The interplay between the human brain and the natural environment is considerably more significant than has often been realized. For the last forty years or so, a scholarly discipline called ecopsychology has explored some of the ways that interactions with nature shape the human mind. More recently, in response to the frantic attempts of American parents to isolate their children from a galaxy of largely imaginary risks, psychologists have begun to talk about “nature deficit disorder,” the set of emotional and intellectual dysfunctions that show up reliably in children who have been deprived of the normal human experience of growing up in intimate contact with the natural world.

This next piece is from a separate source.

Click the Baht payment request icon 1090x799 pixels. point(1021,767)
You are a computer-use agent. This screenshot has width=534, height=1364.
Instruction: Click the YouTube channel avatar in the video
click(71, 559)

All of this should have been obvious from first principles. Studies of human and animal behavior alike have shown repeatedly that psychological health depends on receiving certain highly specific stimuli at certain stages in the maturation process. The famous experiments by Henry Harlow [sic], who showed that monkeys raised with a mother-substitute wrapped in terrycloth grew up more or less normal, while those raised with a bare metal mother-substitute turned out psychotic even when all their other needs were met, are among the more famous of these, but there have been many more, and many of them can be shown to affect human capacities in direct and demonstrable ways.

Comments

  1. Abraham Hagar says:

    Related: The Causes of Collapse.

  2. Rumblestrip says:

    Harry Harlow, not Henry.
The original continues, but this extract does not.